_Questions_
1. In the comment thread, rewrite the paragraph beginning "It's an open question whether" as a short list that keeps its main facts.
2. Write the next part of the comment thread, picking up after its final sentence.

_Document excerpt_
The open source movement is a better example of voluntary word than star trek.

Comment author: ChristianKl 18 April 2014 01:45:47PM 0 points [-]

In this case I don't think so.

I didn't want to give an example of work done as a volunteer but an example of a futuristic society where people don't work for money.

The Open Source movement also also a bunch of different people doing things for various reasons and incentives.

Comment author: TheAncientGeek 18 April 2014 09:45:36AM *  0 points [-]

I actually agree that running for 100% equality would likely result in 0% freedom.

For my money that is an extreme illustration of "you can't satisfy all values simultaneously" , not of "left bad".

Christians absolute egalitarianism is view I have never heard articulated before. It seems to be the mirror image of anarcho-capitalism, the philosophy that guns for 100% freedom.

To me, it's symmetric.

To you there is apparently a "side" that is in contact with reality, and a side that isn't.

Yes, there are a lot of things that would go wrong, to the average utility function, with absolute egalitarianism . Ditto for absolute libertarianism. But you never mention that.

It's an open question whether a given extremist, of any stripe, is someone who has (1) a one-sided utility function, (2) who wrongly thinks that an average, mixed UF can be satisfied by extreme policies.

As such, you don't get to assume that (2) is true of anyone in this discussion.

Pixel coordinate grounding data
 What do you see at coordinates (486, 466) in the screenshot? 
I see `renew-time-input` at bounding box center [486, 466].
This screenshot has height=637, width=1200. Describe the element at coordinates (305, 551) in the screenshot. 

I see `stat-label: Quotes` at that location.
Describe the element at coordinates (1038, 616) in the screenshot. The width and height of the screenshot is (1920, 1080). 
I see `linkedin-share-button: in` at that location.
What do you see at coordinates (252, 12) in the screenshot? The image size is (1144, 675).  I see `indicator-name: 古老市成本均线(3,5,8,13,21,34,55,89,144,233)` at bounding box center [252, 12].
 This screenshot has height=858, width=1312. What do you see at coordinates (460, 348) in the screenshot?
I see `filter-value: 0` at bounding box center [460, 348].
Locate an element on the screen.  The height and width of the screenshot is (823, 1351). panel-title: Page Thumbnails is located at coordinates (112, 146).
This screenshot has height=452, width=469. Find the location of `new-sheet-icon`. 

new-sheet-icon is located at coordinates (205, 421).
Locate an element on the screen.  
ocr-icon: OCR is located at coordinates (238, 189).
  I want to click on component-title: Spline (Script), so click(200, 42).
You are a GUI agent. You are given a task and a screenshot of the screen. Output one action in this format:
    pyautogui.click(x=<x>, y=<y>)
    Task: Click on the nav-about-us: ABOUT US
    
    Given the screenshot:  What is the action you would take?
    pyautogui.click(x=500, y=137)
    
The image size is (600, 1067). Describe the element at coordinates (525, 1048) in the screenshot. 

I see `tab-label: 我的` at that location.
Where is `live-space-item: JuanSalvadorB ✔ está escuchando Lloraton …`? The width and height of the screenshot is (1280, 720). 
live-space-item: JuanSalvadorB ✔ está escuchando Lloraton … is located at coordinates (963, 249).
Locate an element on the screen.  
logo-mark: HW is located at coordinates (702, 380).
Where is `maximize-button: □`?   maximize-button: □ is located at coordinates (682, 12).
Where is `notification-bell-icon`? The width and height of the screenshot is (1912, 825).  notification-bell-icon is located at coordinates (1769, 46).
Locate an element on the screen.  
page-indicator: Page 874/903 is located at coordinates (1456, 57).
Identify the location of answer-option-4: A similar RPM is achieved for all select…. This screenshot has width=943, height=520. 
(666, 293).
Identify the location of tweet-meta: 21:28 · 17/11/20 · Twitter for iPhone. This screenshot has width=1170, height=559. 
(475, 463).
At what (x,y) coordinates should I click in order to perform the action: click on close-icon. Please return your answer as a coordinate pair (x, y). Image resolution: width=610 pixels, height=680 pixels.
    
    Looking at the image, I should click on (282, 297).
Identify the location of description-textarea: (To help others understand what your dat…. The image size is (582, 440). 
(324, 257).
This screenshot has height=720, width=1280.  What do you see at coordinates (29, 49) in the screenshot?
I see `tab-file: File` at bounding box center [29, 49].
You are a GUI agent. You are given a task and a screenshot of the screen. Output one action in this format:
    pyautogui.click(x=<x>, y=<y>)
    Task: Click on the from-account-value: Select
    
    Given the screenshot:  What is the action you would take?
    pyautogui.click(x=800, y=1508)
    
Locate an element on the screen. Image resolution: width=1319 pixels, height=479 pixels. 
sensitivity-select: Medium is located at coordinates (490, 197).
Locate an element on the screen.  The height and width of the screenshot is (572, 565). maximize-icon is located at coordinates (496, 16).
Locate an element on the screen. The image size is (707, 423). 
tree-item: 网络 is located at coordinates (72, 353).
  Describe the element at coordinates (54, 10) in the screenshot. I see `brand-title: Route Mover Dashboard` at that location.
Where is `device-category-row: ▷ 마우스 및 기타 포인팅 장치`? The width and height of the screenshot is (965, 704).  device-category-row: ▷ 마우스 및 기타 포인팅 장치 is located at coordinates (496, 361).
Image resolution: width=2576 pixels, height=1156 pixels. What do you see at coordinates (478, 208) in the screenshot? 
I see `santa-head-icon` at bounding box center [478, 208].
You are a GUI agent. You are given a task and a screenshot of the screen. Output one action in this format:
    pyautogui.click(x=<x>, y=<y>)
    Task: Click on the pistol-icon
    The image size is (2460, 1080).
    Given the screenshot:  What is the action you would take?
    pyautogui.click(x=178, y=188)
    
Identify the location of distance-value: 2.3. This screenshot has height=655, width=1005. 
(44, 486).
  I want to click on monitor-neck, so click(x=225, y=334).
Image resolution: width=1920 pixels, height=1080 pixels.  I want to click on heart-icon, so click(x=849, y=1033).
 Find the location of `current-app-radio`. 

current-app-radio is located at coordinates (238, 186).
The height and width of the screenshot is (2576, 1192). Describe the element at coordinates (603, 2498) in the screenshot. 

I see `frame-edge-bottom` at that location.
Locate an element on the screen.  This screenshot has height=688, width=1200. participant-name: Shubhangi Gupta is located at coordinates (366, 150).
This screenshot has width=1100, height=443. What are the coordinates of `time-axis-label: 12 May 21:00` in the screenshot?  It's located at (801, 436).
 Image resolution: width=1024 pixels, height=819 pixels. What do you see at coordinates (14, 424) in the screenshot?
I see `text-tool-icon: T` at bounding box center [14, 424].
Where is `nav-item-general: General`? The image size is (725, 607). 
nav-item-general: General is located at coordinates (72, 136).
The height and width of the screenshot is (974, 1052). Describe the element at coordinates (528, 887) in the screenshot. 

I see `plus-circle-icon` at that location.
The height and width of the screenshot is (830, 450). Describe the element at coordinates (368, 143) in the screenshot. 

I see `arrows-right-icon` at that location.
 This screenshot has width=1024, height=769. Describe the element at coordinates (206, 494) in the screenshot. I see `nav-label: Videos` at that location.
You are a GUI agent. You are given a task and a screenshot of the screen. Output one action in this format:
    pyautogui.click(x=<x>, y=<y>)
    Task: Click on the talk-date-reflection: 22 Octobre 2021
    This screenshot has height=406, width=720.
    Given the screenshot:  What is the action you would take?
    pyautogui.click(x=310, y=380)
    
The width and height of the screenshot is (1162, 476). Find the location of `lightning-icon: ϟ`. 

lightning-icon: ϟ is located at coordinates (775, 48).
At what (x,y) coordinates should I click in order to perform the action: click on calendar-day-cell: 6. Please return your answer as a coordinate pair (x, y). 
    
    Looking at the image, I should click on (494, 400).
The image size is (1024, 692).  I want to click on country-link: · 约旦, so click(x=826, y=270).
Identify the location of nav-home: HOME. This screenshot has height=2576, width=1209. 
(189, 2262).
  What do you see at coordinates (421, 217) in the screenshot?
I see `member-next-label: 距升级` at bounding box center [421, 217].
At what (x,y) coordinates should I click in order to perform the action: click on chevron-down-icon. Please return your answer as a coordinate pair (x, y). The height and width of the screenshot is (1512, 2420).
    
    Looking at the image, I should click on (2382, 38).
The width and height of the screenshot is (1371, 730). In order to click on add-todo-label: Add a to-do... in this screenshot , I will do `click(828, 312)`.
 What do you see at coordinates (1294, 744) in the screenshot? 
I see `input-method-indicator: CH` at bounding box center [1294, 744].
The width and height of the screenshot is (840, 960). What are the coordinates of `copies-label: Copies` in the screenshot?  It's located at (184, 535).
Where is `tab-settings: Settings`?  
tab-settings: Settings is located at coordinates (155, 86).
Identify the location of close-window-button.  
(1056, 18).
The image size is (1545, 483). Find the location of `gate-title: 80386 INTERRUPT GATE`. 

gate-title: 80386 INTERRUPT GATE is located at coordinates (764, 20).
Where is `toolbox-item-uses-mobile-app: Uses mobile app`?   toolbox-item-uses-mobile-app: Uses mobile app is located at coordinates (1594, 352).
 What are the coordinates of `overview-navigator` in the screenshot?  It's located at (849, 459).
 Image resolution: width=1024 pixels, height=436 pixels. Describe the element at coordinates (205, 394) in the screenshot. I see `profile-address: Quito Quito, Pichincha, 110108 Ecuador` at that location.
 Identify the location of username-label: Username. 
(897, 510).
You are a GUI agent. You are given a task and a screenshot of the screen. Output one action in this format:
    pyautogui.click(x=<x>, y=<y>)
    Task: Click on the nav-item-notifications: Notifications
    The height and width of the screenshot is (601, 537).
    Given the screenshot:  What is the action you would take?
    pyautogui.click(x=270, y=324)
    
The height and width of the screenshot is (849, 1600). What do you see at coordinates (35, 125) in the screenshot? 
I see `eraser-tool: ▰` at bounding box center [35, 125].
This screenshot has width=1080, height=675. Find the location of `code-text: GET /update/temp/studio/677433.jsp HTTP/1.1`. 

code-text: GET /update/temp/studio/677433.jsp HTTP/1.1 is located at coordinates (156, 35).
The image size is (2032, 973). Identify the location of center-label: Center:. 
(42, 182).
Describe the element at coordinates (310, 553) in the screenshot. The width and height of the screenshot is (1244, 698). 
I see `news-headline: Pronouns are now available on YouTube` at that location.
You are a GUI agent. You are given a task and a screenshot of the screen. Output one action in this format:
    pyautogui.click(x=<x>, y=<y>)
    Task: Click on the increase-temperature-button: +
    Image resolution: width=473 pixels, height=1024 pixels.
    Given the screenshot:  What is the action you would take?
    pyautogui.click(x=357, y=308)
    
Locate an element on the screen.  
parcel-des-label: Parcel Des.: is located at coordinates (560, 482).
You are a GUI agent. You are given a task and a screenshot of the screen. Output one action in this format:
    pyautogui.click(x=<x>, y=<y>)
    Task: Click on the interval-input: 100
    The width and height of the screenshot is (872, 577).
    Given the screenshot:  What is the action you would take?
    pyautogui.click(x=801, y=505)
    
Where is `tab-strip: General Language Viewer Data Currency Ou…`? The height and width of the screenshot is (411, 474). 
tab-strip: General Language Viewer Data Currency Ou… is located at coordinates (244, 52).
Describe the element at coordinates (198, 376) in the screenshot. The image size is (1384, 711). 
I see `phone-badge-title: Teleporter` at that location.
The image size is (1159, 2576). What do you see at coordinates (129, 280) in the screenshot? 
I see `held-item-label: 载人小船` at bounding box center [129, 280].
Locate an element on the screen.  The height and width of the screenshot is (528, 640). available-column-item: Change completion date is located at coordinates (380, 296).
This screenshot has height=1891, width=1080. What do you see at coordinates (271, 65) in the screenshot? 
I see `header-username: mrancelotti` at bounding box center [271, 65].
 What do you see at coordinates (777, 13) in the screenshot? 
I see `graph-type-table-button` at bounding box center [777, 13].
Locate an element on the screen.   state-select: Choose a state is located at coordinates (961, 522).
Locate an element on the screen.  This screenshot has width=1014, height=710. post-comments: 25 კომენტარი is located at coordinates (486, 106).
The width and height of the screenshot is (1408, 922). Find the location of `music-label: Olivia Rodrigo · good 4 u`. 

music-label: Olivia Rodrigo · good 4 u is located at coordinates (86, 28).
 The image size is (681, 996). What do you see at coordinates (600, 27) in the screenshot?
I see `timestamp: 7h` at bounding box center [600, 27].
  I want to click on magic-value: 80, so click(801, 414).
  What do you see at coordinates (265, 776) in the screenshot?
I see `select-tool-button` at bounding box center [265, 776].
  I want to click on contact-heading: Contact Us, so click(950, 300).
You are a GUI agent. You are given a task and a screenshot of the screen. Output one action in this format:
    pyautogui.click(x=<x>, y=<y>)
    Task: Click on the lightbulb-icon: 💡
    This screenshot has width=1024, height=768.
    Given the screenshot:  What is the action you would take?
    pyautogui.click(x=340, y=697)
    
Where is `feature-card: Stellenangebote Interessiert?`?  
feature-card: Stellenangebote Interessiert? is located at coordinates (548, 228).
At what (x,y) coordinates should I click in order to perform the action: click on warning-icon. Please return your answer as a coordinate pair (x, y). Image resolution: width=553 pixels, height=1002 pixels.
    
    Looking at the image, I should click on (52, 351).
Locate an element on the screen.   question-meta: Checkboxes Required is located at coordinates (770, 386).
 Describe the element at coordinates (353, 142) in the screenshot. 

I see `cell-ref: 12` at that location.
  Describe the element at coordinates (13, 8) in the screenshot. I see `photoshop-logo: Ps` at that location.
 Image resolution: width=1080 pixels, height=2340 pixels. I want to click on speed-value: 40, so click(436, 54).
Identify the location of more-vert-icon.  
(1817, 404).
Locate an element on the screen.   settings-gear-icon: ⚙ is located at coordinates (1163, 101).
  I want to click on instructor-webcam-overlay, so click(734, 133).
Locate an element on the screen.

_Answers to each task_
1.
It is an open question which of these a given extremist of any stripe is:
- someone with a one-sided utility function
- someone who wrongly thinks extreme policies can satisfy an average, mixed utility function

2.
Comment author: Eugine_Nier 19 April 2014 04:29:29AM *  2 points [-]

I actually agree that running for 100% equality would likely result in 0% freedom.

It wouldn't result in much equality either. (Unless you mean equality in the sense that everyone is equally dead, which is a possible if extreme outcome.)

Ditto for absolute libertarianism. But you never mention that.

I also never called absolute anarcho-capitalism (I assume that's what you mean by "absolute libertarianism") as a desirable end-state.

It's an open question whether a given extremist, of any stripe, is someone who has (1) a one-sided utility function, (2) who wrongly thinks that an average, mixed UF can be satisfied by extreme policies.

The problem is that as I pointed out the way these people pursue their one-sided goal won't even maximize the one-sided utility function.

Edit: Speaking of freedom and equality don't you also want a term for prosperity in there somewhere?

Comment author: TheAncientGeek 19 April 2014 11:49:19AM 0 points [-]

Or wellbeing, since dollars aren't utilons.

Comment author: ChristianKl 18 April 2014 12:06:02PM 0 points [-]

Christians absolute egalitarianism is view I have never heard articulated before. It seems to be the mirror image of anarcho-capitalism, the philosophy that guns for 100% freedom.

If you want to have it articulated in a bit more detail Zeitgeist Appendum can give you an impression. With 5 million youtube it there are quite a few people on the internet who profess to follow that ideology.

According to it we need a central computer who tells everyone what work to do. People will do what the computer tells them because their education teaches them the value of following what the computer tells them, so perfectly that everybody just does what's in the "public interest" and follows the directions of the central scientific computer program.

Because there won't be money anymore, nothing will stop the digging of intercontinental tunnels for transportation needs so that you don't need airplanes.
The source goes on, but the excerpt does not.